Data excerpts:

--------------------

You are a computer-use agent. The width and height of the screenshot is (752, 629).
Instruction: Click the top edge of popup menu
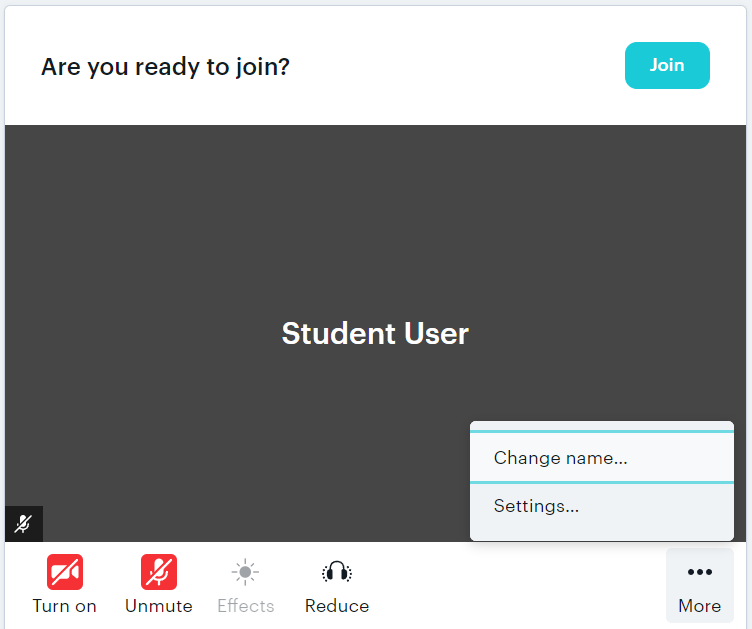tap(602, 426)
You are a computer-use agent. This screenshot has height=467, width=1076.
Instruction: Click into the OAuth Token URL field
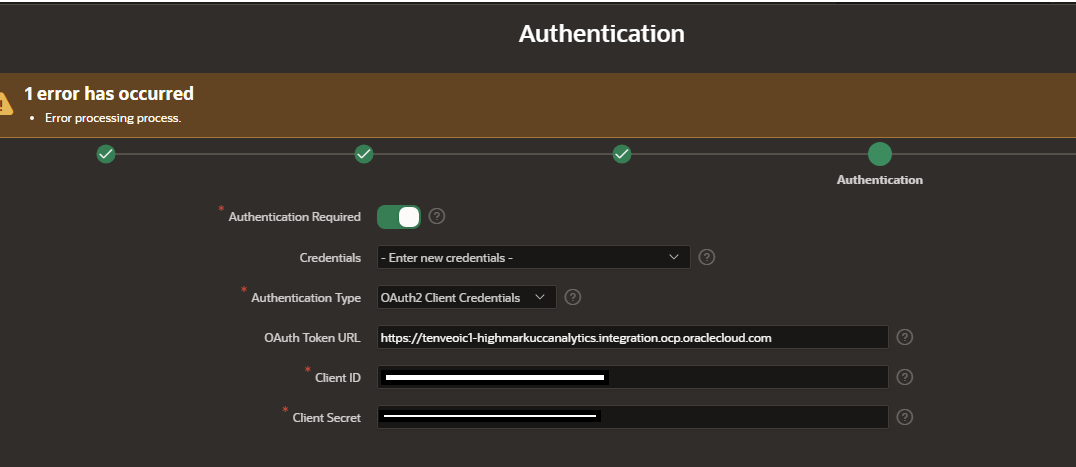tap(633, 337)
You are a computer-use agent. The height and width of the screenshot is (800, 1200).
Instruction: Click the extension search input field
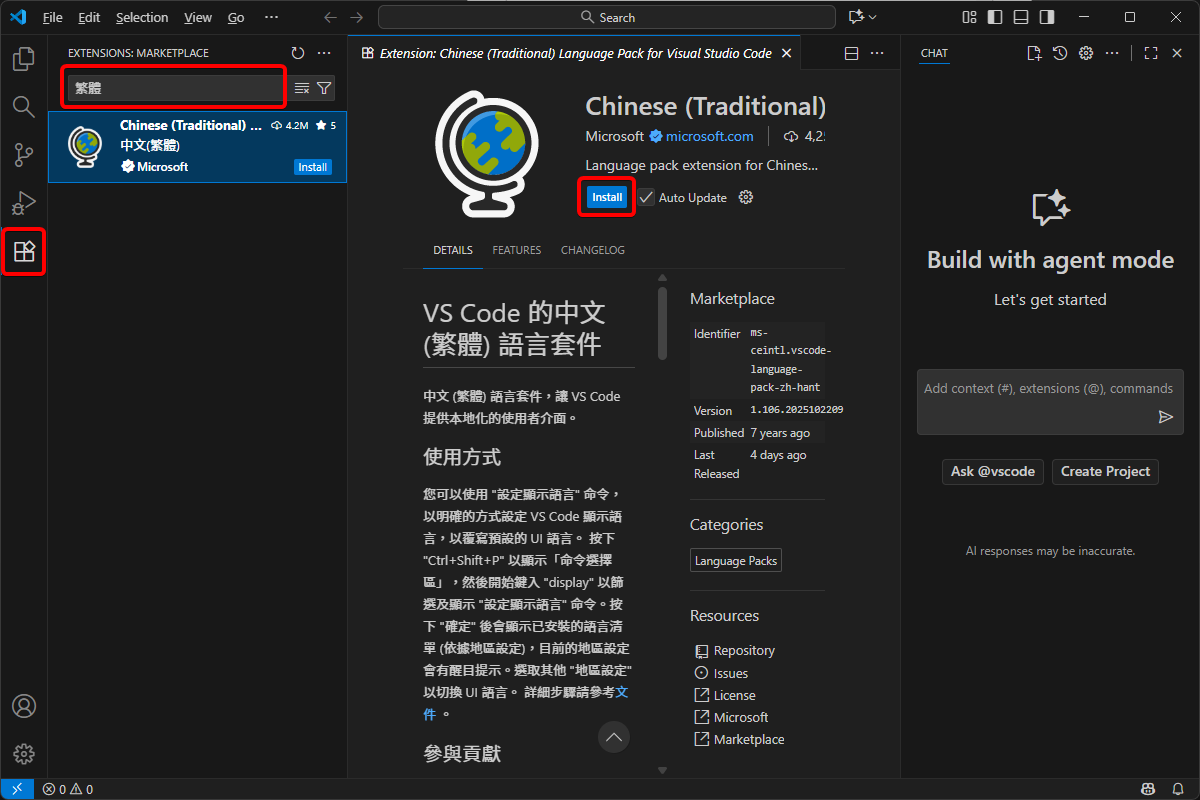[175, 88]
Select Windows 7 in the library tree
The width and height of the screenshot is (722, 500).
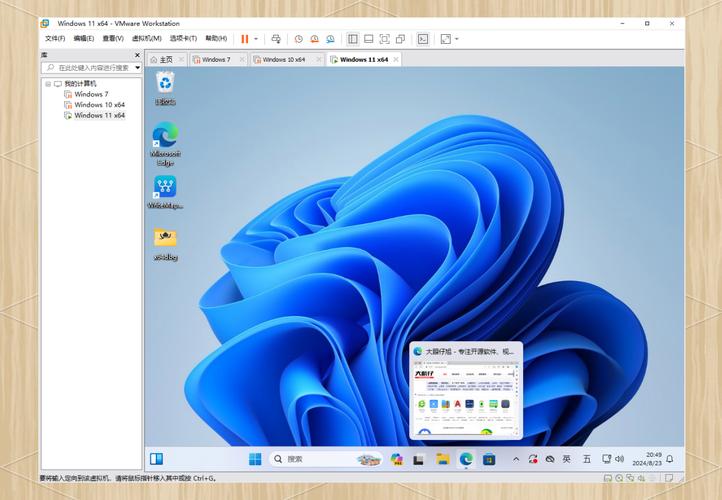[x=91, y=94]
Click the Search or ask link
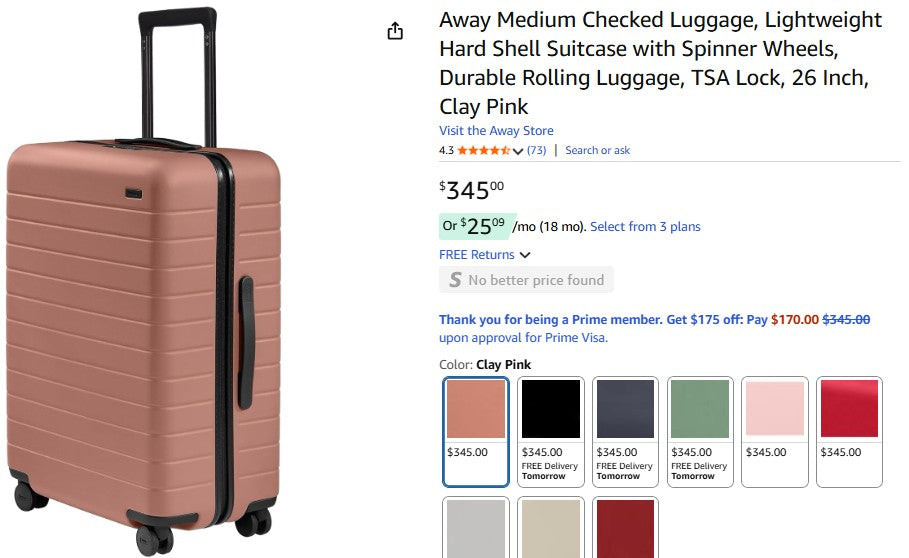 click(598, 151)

--------------------

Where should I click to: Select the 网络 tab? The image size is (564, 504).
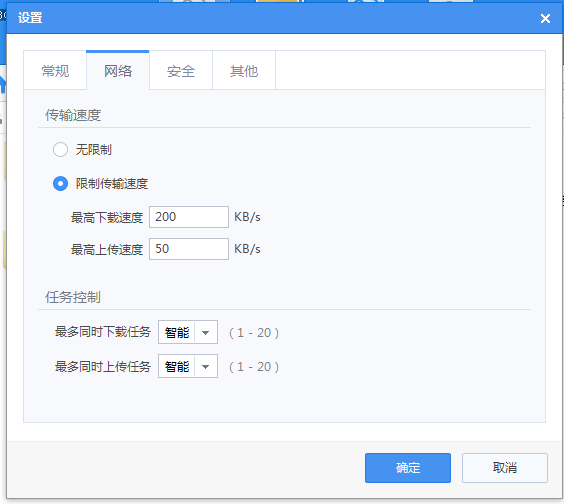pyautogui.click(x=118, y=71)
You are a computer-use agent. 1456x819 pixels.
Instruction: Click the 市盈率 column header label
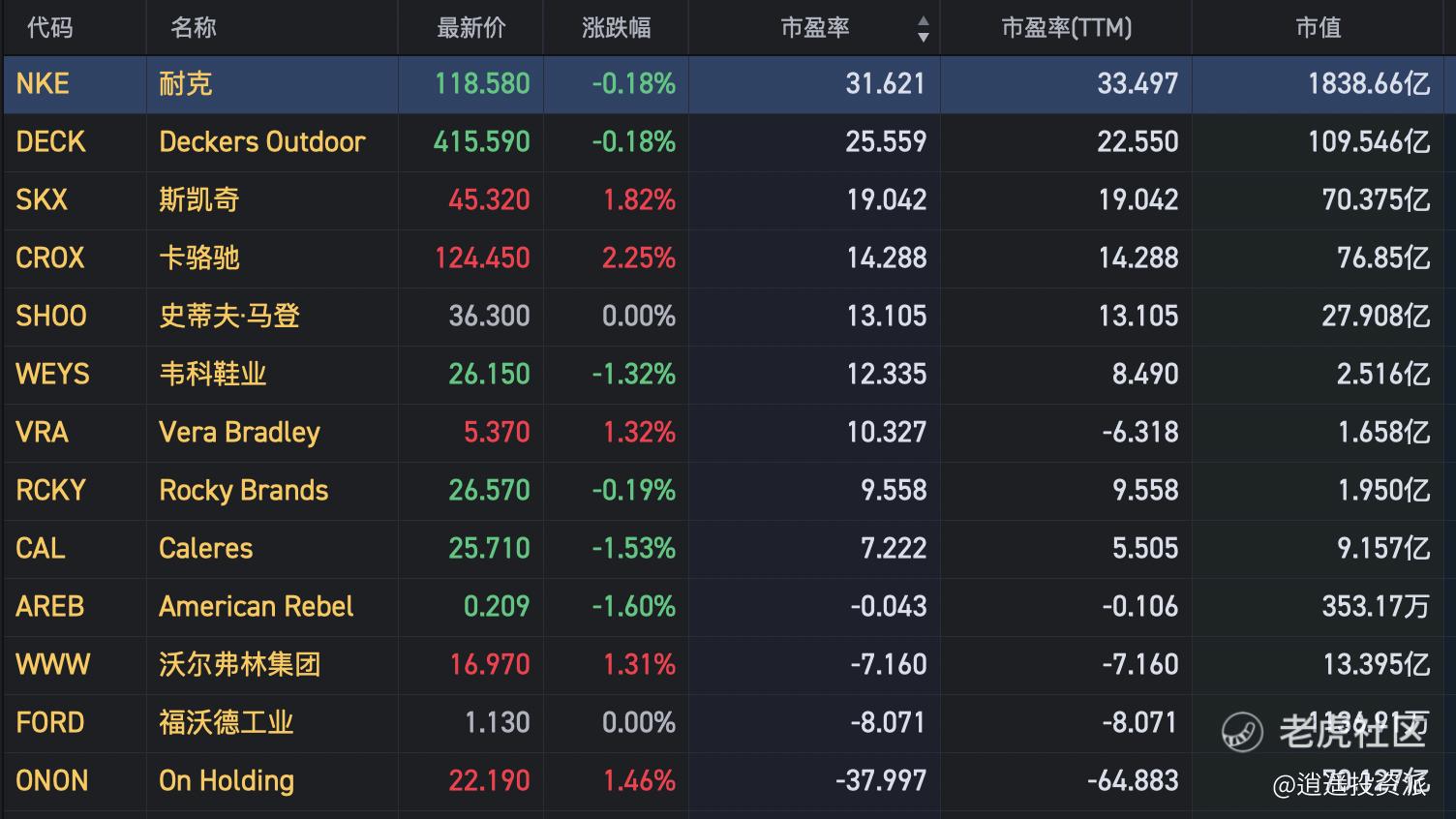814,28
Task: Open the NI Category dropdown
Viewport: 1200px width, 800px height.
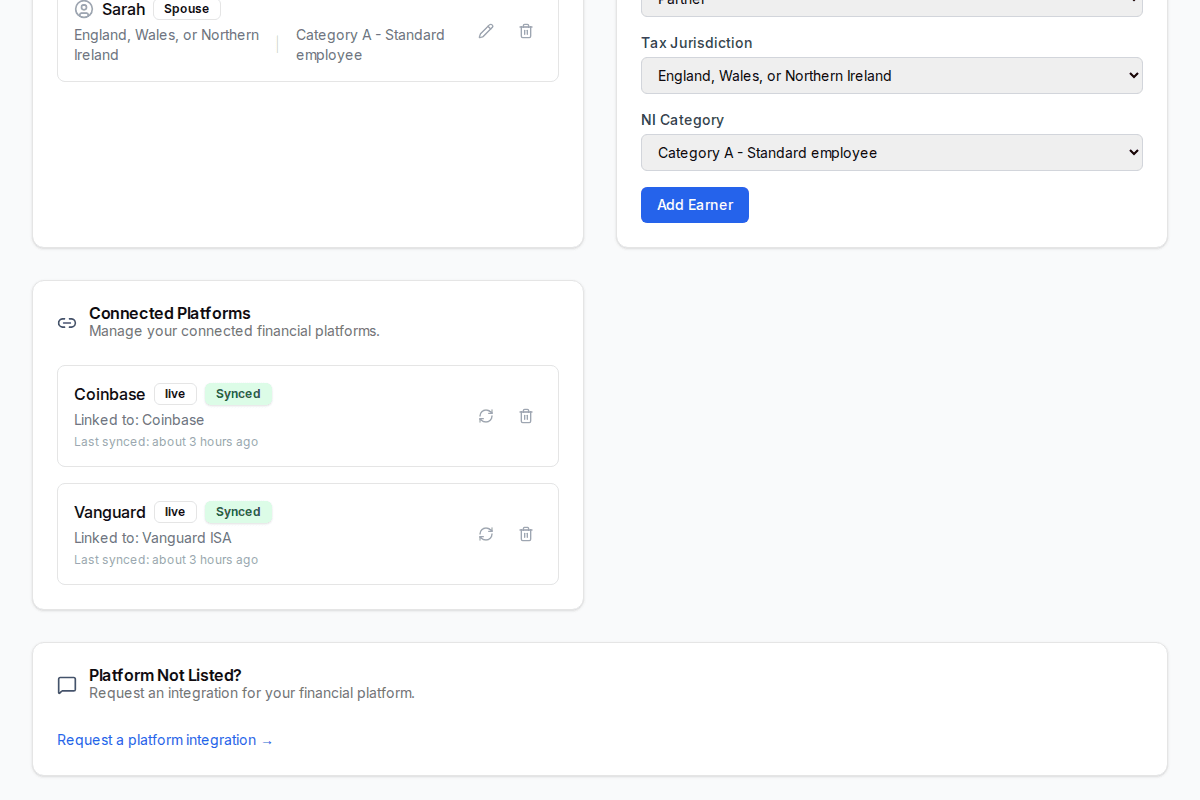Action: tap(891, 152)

--------------------

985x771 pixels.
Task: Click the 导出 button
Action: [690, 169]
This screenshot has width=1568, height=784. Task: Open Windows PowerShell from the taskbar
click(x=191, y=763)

--------------------

Problem to solve:
Copy each line of the data above that holds "agent".

Task answer:
You are a computer-use agent. The width and height of the screenshot is (752, 629).
You are a computer-use agent. This screenshot has height=467, width=1076.
You are a computer-use agent. The height and width of the screenshot is (800, 1200).
You are a computer-use agent. 1456x819 pixels.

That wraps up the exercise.